La sonnette retentit dans l’appartement silencieux. Mon cœur s’emballe aussitôt. J’essuie mes mains moites sur mon short en jean et vais ouvrir. Lucas se tient sur le seuil, un sac de courses à la main, son sourire en coin déjà chargé de sous-entendus.
— Salut, murmure-t-il en entrant. J’ai pris ce qu’il faut pour le déjeuner.

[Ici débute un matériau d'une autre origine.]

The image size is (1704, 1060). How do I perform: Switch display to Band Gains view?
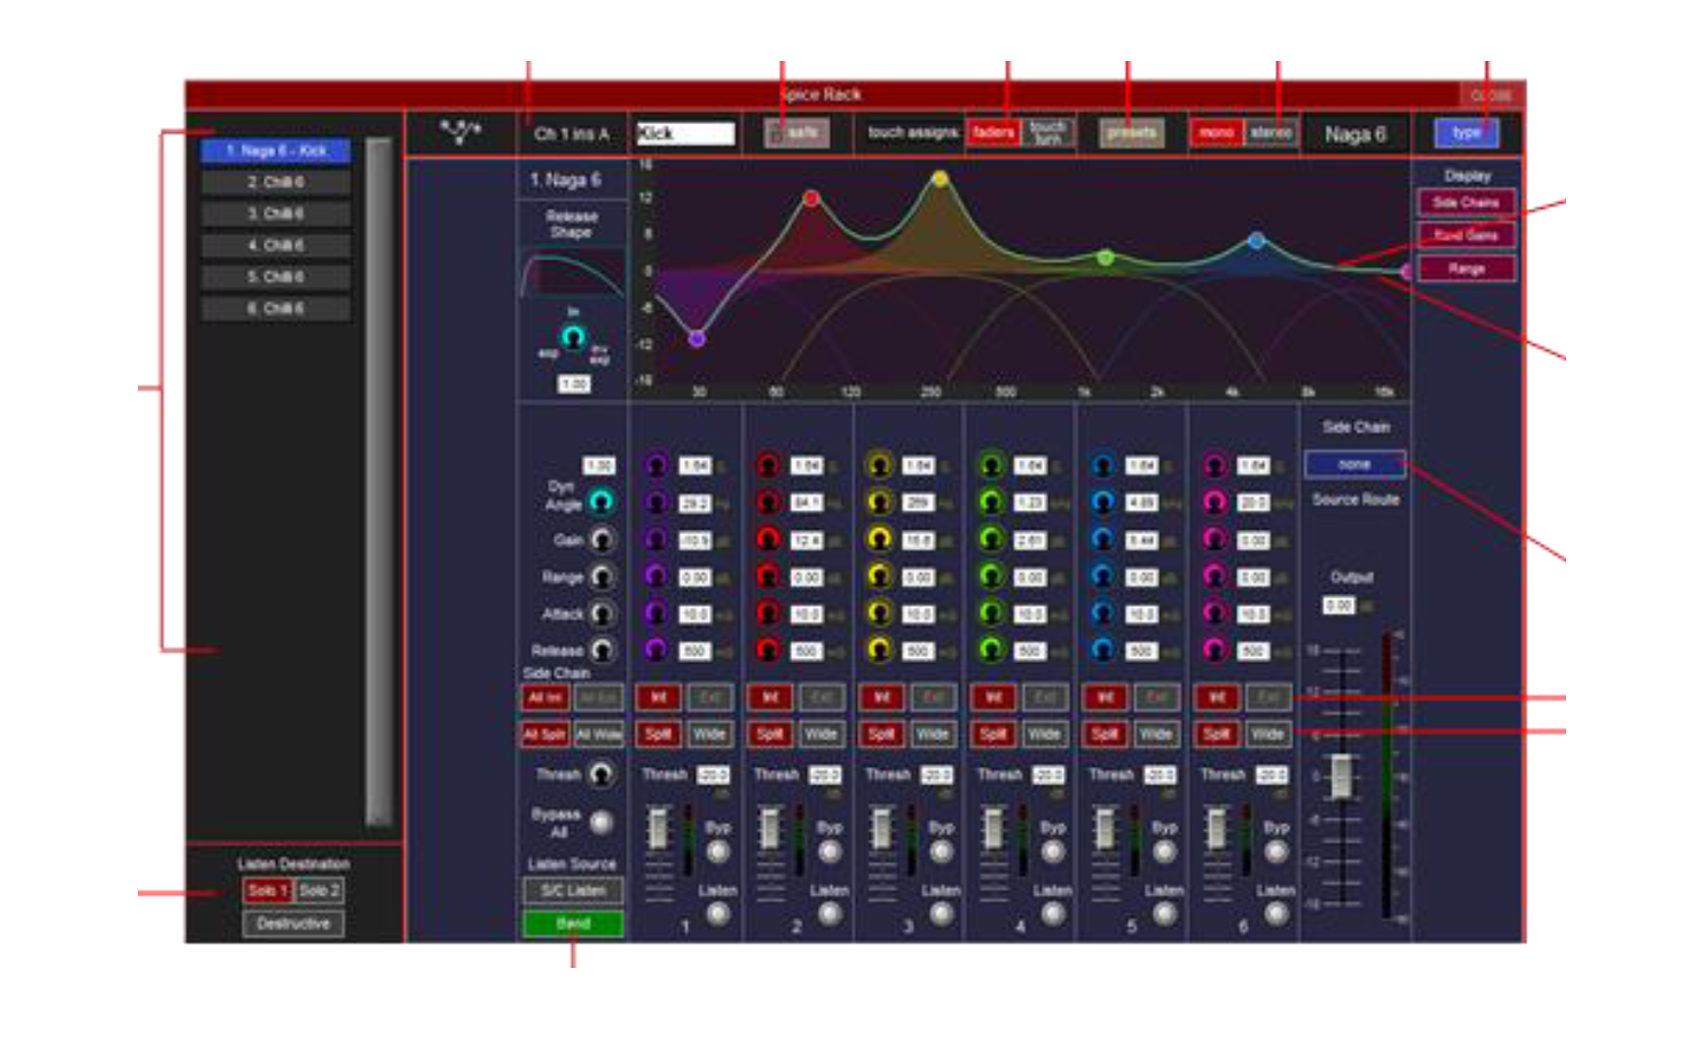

Je referme la porte derrière lui. À vingt-trois ans, je me sens soudain nerveuse comme une adolescente, pourtant je sais exactement pourquoi je l’ai invité cet après-midi. Nous travaillons ensemble depuis six mois sur le même projet chez l’éditeur. Nos discussions au bureau ont dérivé petit à petit vers des confidences plus intimes. Aujourd’hui, nous sommes seuls, sans collègues, sans deadline.
Il pose le sac sur la table basse du salon. Le soleil de quatorze heures filtre à travers les voilages, baignant la pièce d’une lumière chaude. Je m’assois sur le canapé, les jambes repliées sous moi. Lucas, vingt-huit ans, reste debout un instant, comme s’il attendait mon signal.
— Tu veux boire quelque chose ? je demande, la voix un peu rauque.
— Un verre d’eau suffira. Je n’ai pas très faim… de nourriture.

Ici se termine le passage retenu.